I read everything I find by Anthony Esolen. His 2012 essay, “The Lovely Dragon of Choice: The Freedom Not to Be Free” is the latest “Timeless Essay” from The Imaginative Conservative.
I found it difficult to choose just one passage to share, that would hopefully entice someone else to read the entire essay, and decided to focus on some of Esolen’s remarks specifically about choice, but I had to start at the beginning, because I like it:
But all things come to them that wait. Into sight silently draws a ship, draped in black silk, with a maiden of radiant beauty aboard, eager to speak to Percival and to him alone. She asks him the obvious question, “Percival, what are you doing here? Who brought you to this mountain, so lonely that your rescue hangs on a quirk of chance, and so utterly desolate that you will die of hunger and distress before anyone notices your presence?” The simple knight Percival, on the quest for the Holy Grail, had not been much of a planner. Had he been, he would not have lost the trail of his desired companion, Galahad. He would not have lost both his own horse and the horse he persuaded a stable-boy to lend him. He would not now be sitting, arms across his knees, on a bare cliff overlooking the sea, expectant and hungry and disgusted with himself and his poor fortune.
It is a rule of the questing life: Beware of maidens in black silk. Those maidens ask reasonable questions like this. Gentle and reasonable are the slopes to eternal loss.
Choice is the dragon of our day. It smuggles into its charcoal-smelling barrow not goblets and gilt pommels but human souls, one after another after another, enticing them there with “choices,” all of them more or less trivial, while it sits upon the horde and snores away in its inhuman sleep.
We like that dragon. We eat the fruit of the land in season, out of season. We surf the speckled Internet for spiky games and delights, or for the sheer satiation of ennui, only a click away. We shop for schools, we demand “electives.” We shop for churches (alas that we should have to shop for churches), even shop for creeds. We will give the dragon our gold for the privilege of wider choice in how we may put our brain waves to sleep for a couple of hours a day, irritable and unaccountable as those brain waves are.

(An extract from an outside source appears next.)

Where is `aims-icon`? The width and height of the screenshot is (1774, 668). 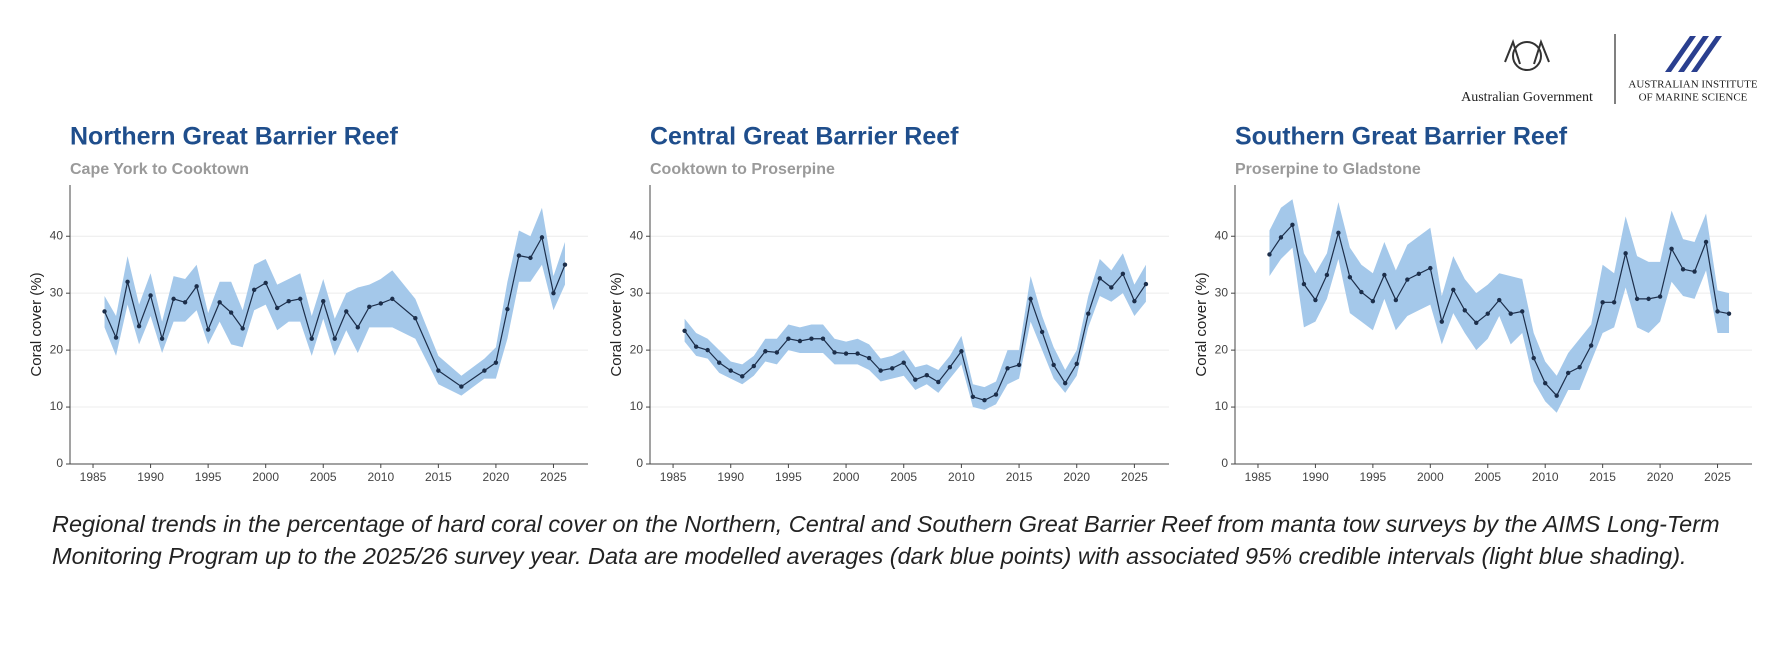 aims-icon is located at coordinates (1694, 54).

We even believe in the “freedom to choose,” a lizardly slogan that darts past the silent object of the infinitive: as if we feared that the children of our own wombs would be reptiles themselves, now come to prey upon our precious choice. We like that dragon. We like our choice.
I used to believe, when I was young and dumber than Percival, that the “freedom to choose” was a legitimate freedom so long as the object of the infinitive was legitimate. If it is legitimate to live in New Jersey, then it is legitimate for me to choose to live in New Jersey. But now I pray, rather, that God will give me the faith to reject “choice” as the standard whereby I measure my freedom even in the licit disposition of worldly things.
I am not merely saying that there is a freedom higher and more blissful than the freedom to choose how one spends one’s money or where one buys a house or whom one marries. I assert that even regarding questions of money or dwelling or spouse or any earthly thing, there is a freedom that slays the freedom to choose. Call it the wisdom of tossing the choice away. Call it the hope not in choosing but in being chosen.